[1068] in java-interest
so much to do, so little time...
daemon@ATHENA.MIT.EDU (Cimarron Taylor)
Thu Aug 17 23:20:37 1995
From: Cimarron Taylor <cimarron@acgeas.com>
Date: Thu, 17 Aug 1995 17:42:40 -0700
To: java-interest@java.sun.com
cc: cimarron@irvin.acgeas.com
Some thoughts..
Java is an excellent piece of software engineering.
I want to see it become widely accepted and available. I'd
like to see a software economy emerge in which Java has many
independent suppliers of runtimes, compilers, and development
tools.
One thing I like about Java is that the overall "rules" are
broken occasionally for very good reasons which in general do
not hamper its acceptance. For instance, Java has base types
as well as objects, and + is a syntatic shorthand for string
concatenation. I think these exceptions are ligitimate because
they have made it easier for me to get started with Java.
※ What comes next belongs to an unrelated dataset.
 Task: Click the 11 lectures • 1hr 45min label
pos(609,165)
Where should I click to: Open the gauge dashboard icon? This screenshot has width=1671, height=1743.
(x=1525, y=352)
Adding generalized operator overloading is un-necessary, and
will not improve the language. In some places it already
suffers from too much overloading (e.g. "."). The mailing
list correspondence demonstrates that the existing overloading
of "." is slowing the efforts of Terrance and John to develop
a Java parser.
To put it simply, nothing I am doing now with Java would
improve if Java had overloaded operators. I'm afraid that
adding them will only diminish its acceptance by slowing
development efforts.
I think removing the existing operator overloading, and
resolving some of the other ambiguities could speed the
development of further tools which will improve its overall
acceptance more than adding more operator overloading will.